Pixel coordinate grounding data
◆ ◆ ◆ ◆ ◆ ◆ ◆

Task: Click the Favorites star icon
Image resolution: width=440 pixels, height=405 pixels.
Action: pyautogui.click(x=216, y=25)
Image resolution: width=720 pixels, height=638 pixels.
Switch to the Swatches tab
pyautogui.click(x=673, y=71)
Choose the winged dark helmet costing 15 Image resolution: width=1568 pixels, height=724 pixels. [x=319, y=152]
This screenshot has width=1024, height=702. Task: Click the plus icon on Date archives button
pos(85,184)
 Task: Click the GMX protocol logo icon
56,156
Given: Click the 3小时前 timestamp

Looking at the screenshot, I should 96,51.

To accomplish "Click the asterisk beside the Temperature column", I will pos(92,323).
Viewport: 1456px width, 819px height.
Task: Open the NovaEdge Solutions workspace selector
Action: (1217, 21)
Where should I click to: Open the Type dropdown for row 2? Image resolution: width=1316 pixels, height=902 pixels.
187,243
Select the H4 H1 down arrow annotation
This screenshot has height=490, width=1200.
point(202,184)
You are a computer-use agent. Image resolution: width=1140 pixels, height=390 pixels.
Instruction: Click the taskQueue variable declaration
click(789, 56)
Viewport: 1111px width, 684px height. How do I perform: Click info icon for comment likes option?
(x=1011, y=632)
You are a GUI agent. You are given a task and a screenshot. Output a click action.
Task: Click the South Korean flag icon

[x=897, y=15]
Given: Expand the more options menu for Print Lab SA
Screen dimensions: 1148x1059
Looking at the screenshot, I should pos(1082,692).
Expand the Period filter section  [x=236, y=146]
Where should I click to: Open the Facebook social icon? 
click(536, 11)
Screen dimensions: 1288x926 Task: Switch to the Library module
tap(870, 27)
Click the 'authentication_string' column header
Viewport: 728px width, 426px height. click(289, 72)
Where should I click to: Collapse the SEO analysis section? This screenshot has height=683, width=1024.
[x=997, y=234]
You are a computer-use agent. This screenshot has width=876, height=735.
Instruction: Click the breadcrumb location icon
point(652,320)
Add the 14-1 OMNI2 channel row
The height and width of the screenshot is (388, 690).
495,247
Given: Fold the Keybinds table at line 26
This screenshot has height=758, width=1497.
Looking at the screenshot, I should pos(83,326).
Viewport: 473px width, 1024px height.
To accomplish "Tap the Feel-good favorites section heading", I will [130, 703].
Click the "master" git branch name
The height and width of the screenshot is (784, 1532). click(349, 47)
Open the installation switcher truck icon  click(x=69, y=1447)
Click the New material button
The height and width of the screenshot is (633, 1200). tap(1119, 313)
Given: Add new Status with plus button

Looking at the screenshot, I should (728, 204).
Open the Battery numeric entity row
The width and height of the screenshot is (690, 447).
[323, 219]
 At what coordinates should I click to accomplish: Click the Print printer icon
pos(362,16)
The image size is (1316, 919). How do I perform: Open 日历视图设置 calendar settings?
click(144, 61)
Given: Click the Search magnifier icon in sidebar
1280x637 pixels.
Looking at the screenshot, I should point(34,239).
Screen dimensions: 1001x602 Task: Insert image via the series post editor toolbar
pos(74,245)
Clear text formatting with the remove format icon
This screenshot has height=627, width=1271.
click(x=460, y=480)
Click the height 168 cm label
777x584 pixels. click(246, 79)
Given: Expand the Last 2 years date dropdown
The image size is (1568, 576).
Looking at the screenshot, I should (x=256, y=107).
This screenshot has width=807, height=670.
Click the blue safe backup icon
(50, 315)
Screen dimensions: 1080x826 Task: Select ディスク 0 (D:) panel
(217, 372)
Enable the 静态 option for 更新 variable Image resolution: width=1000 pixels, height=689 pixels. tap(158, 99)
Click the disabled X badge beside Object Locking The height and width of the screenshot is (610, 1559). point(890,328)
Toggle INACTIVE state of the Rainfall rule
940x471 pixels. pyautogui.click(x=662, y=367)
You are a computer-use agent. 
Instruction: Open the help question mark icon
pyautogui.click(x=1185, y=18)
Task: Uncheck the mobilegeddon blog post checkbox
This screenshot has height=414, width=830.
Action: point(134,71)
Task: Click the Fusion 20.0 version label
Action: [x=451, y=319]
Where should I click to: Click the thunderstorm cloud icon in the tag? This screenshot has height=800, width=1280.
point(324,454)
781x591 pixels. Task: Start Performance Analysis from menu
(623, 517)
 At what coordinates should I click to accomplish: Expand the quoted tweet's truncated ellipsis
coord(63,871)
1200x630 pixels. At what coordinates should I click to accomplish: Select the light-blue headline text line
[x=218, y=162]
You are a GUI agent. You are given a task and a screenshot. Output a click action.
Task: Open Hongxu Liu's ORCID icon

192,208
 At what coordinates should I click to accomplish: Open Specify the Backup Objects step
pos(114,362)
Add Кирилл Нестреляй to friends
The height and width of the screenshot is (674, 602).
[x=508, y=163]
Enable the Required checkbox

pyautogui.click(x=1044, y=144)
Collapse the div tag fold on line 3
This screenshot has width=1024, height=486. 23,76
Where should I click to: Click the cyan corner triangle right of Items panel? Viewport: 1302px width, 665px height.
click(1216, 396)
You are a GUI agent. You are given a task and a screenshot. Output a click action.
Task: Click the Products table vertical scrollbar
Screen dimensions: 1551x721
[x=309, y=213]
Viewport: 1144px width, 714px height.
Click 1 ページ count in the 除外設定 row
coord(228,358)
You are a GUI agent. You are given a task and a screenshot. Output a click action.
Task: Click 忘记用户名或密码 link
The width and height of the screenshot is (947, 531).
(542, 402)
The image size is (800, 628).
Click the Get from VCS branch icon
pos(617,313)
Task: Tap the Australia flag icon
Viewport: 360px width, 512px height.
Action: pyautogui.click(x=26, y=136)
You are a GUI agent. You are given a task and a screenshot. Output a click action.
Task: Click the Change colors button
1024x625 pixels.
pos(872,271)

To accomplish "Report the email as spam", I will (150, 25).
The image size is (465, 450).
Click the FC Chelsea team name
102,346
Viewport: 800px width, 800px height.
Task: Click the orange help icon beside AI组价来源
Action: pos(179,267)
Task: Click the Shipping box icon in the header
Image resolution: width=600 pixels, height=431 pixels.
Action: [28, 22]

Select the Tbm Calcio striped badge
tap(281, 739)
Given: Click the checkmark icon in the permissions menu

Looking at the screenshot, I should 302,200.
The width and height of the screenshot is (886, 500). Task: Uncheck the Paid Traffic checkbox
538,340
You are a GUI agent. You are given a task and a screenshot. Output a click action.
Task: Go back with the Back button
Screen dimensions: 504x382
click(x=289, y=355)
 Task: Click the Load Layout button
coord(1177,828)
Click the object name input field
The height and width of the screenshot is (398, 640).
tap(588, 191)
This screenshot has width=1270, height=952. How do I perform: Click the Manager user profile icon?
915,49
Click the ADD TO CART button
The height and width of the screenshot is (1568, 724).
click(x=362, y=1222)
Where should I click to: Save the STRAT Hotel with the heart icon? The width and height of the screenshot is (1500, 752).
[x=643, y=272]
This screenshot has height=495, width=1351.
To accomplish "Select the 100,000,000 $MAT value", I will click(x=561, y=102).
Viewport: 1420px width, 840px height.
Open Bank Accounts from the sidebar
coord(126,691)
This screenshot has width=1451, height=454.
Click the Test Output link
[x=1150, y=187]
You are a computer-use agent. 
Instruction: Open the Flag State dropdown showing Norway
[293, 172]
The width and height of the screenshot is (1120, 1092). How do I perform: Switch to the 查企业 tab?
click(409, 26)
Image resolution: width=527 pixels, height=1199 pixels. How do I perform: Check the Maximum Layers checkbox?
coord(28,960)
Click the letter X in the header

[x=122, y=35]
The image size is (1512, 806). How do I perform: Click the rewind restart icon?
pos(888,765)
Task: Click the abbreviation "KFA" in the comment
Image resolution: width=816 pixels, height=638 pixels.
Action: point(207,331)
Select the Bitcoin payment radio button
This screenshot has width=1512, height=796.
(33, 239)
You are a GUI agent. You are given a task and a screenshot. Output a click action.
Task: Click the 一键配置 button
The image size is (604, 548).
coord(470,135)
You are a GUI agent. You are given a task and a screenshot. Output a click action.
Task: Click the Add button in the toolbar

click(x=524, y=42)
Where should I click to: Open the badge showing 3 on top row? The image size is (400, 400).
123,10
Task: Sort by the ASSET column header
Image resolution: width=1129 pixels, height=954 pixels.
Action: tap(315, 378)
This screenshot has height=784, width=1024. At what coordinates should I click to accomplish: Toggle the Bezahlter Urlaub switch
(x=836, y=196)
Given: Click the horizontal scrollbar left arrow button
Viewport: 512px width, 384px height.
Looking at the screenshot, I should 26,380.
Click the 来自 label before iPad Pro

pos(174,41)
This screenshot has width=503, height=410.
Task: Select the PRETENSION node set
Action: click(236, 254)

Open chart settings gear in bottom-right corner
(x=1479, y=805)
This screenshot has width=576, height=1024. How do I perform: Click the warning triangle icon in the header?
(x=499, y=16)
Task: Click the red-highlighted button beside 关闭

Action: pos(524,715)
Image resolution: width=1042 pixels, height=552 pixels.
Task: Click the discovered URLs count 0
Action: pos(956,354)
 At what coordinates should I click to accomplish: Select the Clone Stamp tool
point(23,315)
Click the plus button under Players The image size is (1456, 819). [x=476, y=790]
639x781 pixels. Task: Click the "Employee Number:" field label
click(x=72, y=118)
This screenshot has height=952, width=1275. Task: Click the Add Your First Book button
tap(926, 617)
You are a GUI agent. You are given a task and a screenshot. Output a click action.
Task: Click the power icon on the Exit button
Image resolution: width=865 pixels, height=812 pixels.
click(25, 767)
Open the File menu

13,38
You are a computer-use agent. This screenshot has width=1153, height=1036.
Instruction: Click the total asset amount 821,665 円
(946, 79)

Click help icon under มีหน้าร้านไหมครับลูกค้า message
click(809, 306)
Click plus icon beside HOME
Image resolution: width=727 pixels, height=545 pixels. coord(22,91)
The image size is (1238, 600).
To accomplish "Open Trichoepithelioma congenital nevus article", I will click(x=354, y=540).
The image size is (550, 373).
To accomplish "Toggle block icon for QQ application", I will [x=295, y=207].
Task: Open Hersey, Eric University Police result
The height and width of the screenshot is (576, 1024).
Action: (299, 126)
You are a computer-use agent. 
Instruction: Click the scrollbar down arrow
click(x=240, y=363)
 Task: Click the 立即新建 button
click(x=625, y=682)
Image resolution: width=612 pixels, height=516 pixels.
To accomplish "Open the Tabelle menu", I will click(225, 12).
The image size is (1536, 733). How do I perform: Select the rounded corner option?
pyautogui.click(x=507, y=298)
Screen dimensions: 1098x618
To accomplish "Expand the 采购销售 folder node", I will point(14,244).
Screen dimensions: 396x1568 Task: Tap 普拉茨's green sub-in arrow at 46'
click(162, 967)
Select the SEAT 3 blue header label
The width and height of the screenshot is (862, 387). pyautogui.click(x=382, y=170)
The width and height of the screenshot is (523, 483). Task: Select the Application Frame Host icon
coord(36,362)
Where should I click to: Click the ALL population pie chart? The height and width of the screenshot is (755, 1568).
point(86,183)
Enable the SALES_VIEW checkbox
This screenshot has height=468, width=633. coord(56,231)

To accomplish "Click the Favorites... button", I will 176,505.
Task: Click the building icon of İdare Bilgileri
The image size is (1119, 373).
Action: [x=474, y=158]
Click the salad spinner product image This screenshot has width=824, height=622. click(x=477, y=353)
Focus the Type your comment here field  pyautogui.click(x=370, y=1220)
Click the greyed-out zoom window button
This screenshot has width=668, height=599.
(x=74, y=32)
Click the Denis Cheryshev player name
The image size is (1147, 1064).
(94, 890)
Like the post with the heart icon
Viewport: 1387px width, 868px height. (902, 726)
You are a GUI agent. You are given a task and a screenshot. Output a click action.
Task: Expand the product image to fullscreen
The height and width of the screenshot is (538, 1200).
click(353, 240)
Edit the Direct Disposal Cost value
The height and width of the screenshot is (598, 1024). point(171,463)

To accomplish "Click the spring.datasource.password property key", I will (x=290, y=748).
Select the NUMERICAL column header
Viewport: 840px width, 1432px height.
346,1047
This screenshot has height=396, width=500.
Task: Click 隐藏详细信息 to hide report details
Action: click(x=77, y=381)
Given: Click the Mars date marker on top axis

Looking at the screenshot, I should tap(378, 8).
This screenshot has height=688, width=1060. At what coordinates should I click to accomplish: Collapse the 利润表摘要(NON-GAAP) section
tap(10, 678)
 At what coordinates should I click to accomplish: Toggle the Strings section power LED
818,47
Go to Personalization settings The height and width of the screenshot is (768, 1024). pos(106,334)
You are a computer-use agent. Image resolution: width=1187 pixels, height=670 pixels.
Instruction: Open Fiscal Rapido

◆ ◆ ◆ ◆ ◆ ◆ ◆

- **About this task**: Locate the word "table" in the entries, and copy every line where it is found.

- **Solution to this exercise**:
Given: Fold the Keybinds table at line 26
Task: Click the Products table vertical scrollbar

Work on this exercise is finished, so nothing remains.